<<<<
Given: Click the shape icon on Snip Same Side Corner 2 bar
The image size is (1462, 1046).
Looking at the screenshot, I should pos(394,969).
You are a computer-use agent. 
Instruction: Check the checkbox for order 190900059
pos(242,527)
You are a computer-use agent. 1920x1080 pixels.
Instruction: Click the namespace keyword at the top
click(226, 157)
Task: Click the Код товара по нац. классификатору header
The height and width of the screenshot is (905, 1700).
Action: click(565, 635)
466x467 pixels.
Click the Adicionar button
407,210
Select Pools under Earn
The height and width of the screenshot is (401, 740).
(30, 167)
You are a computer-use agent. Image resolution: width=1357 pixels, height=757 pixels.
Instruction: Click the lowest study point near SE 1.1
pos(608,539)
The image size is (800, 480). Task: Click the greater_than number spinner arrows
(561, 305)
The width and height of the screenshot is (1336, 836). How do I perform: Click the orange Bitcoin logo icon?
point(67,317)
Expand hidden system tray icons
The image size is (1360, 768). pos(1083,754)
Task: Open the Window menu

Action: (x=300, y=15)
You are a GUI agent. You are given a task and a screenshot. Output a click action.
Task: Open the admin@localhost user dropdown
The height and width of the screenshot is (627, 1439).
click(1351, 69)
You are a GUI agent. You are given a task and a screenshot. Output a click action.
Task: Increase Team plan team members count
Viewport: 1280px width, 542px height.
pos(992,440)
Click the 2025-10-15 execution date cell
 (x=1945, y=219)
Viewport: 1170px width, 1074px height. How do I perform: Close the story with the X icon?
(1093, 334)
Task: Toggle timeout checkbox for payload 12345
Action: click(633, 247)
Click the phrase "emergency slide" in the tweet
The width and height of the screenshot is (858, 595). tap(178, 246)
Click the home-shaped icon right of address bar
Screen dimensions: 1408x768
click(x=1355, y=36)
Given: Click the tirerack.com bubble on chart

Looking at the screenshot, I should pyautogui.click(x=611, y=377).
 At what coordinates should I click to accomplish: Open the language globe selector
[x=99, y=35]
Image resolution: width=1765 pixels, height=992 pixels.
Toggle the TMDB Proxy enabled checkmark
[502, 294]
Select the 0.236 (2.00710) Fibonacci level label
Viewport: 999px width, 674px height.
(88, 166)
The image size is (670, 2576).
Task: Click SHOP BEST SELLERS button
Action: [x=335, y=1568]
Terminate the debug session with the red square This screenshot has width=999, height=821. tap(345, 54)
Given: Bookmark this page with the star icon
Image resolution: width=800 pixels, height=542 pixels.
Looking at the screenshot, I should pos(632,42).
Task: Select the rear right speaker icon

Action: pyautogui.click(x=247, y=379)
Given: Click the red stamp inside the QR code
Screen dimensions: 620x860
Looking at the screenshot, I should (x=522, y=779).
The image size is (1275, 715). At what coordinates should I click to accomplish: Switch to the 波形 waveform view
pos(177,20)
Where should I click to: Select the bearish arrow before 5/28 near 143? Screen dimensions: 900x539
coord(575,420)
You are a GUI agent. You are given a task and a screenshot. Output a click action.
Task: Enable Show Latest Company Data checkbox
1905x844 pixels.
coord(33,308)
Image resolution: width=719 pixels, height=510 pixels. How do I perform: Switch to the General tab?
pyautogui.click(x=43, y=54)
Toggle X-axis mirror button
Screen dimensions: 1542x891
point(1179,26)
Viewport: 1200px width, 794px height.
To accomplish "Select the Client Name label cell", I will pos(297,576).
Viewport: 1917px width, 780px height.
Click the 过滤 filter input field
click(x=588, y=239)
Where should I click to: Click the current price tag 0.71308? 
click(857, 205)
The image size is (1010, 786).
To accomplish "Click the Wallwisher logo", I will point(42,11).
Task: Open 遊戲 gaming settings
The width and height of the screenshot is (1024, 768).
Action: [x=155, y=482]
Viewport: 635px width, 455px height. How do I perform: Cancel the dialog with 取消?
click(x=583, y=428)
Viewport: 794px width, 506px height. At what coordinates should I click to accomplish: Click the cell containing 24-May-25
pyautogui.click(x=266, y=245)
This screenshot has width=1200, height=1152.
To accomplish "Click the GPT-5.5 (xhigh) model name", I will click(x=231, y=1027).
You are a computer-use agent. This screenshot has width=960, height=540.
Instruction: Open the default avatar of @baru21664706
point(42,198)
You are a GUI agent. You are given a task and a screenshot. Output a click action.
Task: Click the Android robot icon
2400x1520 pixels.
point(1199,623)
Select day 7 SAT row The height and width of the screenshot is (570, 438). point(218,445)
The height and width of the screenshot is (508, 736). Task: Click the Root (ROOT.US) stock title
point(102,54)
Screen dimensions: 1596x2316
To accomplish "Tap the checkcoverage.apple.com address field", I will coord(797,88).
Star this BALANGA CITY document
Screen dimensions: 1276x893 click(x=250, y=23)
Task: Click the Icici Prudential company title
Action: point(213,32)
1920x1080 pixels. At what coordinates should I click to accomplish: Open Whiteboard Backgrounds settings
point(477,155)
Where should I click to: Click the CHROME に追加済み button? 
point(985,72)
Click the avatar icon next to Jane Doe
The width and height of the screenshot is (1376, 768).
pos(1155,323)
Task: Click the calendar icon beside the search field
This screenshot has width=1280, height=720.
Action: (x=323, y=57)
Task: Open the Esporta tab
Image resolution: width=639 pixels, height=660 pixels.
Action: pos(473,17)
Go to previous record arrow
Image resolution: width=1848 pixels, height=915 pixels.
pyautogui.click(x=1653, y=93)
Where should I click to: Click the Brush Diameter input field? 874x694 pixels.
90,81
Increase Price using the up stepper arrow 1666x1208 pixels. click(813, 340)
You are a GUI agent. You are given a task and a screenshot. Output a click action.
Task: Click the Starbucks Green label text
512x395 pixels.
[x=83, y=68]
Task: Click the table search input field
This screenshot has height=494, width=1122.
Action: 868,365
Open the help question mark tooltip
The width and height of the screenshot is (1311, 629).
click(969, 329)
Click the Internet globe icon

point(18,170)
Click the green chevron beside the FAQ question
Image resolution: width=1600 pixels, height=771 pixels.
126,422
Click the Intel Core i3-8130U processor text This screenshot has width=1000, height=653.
>>>>
Work order: Whenever a line in the entries holds the word "search", copy that line.

Written reply:
Task: Click the calendar icon beside the search field
Task: Click the table search input field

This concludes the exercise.